EXERCISE BRIEF = Transcribe all of the records exactly, leaving every line as it is.

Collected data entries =
------------------------------------------------------------

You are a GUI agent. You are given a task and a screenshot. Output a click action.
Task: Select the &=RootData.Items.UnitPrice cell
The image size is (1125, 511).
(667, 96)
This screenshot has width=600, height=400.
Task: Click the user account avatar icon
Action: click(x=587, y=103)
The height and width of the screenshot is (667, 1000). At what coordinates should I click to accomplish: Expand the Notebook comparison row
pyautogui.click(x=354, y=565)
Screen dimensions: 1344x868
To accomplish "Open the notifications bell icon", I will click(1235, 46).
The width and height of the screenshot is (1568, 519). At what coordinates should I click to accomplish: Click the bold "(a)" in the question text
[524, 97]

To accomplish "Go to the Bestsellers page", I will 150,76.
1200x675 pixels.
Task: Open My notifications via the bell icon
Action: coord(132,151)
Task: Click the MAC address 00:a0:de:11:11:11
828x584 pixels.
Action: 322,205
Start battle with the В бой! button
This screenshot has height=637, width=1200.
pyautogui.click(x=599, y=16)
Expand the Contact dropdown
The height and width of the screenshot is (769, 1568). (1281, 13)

------------------------------------------------------------

WRITTEN REPLY =
You are a GUI agent. You are given a task and a screenshot. Output a click action.
Task: Select the &=RootData.Items.UnitPrice cell
The image size is (1125, 511).
(667, 96)
This screenshot has width=600, height=400.
Task: Click the user account avatar icon
Action: click(x=587, y=103)
The height and width of the screenshot is (667, 1000). At what coordinates should I click to accomplish: Expand the Notebook comparison row
pyautogui.click(x=354, y=565)
Screen dimensions: 1344x868
To accomplish "Open the notifications bell icon", I will click(1235, 46).
The width and height of the screenshot is (1568, 519). At what coordinates should I click to accomplish: Click the bold "(a)" in the question text
[524, 97]

To accomplish "Go to the Bestsellers page", I will 150,76.
1200x675 pixels.
Task: Open My notifications via the bell icon
Action: coord(132,151)
Task: Click the MAC address 00:a0:de:11:11:11
828x584 pixels.
Action: 322,205
Start battle with the В бой! button
This screenshot has height=637, width=1200.
pyautogui.click(x=599, y=16)
Expand the Contact dropdown
The height and width of the screenshot is (769, 1568). (1281, 13)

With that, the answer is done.